Wiele dokumentów oraz elektroniczne nośniki danych - to wszystko zebrali śledczy w czasie przeszukań w Kurii Diecezjalnej w Sosnowcu. Przeszukanie, przeprowadzone w ramach śledztwa dotyczącego przestępstw seksualnych na terenie tej diecezji, rozpoczęło się w piątkowe popołudnie, a zakończyło w sobotę rano.

REKLAMA

We wtorek 1 października na polecenie Prokuratury Okręgowej w Sosnowcu zatrzymano trzech mężczyzn. Dwóch z nich to czynni duchowni z diecezji sosnowieckiej. Trzeci jest byłym księdzem, także z tej diecezji, ale stawiane mu zarzuty dotyczą okresu, kiedy jeszcze pełnił posługę kapłańską.

Dwaj księża usłyszeli łącznie 11 zarzutów dotyczących przestępstw seksualnych na szkodę dzieci. Jeden z nich został aresztowany. Były ksiądz jest podejrzany o oszustwa.

W piątek 4 października śledczy pod nadzorem prokuratury dokonali przeszukania w Kurii Diecezjalnej w Sosnowcu w związku z prowadzonymi przez siebie postępowaniami. Początkowo mowa była o dwóch miejscach, gdzie pojawili się śledczy; teraz prokuratura ujawnia, że było ich więcej.

Z pierwszych informacji wynikało, że śledczy pojawili się w Biurze Delegata ds. Ochrony Dzieci i Młodzieży, a także w Diecezjalnym Centrum Służby Rodzinie i Życiu. Okazało się, że sprawdzono jeszcze trzy inne miejsca.
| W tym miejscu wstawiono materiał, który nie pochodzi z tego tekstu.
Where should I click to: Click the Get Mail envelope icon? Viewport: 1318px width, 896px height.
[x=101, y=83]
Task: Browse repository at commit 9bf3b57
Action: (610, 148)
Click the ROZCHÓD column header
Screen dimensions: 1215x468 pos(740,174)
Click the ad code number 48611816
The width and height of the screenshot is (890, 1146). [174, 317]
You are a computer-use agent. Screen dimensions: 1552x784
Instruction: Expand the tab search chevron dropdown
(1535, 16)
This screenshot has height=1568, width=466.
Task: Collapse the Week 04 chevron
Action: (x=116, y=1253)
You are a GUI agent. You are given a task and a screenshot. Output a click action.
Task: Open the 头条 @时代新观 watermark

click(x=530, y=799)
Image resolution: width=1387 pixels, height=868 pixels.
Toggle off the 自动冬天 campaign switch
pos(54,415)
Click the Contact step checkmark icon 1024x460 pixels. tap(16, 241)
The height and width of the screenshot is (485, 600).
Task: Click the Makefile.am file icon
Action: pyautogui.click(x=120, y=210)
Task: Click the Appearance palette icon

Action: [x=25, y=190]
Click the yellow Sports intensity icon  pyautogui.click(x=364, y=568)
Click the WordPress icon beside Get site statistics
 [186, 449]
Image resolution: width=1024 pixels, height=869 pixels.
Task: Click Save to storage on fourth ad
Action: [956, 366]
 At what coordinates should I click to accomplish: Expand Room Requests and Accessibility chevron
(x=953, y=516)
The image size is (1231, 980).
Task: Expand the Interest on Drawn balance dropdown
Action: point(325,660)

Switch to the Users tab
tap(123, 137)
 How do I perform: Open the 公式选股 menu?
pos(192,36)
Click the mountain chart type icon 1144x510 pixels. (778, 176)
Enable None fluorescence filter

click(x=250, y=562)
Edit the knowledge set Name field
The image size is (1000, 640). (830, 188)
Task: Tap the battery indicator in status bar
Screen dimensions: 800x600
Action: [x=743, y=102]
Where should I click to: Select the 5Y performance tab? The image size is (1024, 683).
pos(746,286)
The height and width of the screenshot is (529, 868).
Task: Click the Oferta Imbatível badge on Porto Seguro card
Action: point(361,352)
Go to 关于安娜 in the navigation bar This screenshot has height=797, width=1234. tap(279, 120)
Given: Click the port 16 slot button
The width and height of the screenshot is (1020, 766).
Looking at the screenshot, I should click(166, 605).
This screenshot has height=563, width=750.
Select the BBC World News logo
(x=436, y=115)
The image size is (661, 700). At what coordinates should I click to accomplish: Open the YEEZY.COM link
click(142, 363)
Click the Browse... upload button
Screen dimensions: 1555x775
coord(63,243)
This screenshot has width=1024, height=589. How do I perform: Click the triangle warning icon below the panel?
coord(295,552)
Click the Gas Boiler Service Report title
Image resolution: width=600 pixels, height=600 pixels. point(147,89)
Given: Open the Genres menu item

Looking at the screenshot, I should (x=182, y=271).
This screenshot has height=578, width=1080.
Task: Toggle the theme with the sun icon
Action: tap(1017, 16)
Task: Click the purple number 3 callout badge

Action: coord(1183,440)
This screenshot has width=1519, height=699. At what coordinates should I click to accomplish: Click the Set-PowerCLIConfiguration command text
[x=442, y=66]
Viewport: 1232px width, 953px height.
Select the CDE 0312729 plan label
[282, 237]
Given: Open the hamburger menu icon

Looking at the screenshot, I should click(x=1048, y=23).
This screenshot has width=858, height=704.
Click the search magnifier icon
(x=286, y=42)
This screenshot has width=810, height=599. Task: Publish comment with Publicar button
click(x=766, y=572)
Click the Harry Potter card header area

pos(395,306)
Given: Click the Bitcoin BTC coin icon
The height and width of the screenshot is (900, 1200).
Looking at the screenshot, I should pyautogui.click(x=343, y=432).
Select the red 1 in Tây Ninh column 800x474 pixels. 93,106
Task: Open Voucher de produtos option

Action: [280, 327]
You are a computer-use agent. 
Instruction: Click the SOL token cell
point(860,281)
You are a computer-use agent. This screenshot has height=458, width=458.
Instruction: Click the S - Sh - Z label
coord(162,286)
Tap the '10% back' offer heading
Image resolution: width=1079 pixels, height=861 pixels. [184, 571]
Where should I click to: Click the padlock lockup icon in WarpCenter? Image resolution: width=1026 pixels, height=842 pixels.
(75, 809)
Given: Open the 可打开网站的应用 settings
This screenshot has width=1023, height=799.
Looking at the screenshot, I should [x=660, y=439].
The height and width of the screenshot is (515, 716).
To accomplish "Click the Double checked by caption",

Związane są one z działalnością przedstawiciela biskupa, który ma reagować na zgłoszenia ofiar przestępstw seksualnych popełnianych przez księży w tej diecezji.

W czasie przeszukań w Kurii Diecezjalnej w Sosnowcu śledczy zebrali wiele dokumentów oraz elektroniczne nośniki danych.

Sosnowiecka prokuratura informuje, że niektóre dowody zostały dobrowolnie wydane przez przedstawicieli biskupa, ale niezbędne było też przeszukanie pomieszczeń kurii, gdzie znaleziono kolejne materiały związane ze śledztwem.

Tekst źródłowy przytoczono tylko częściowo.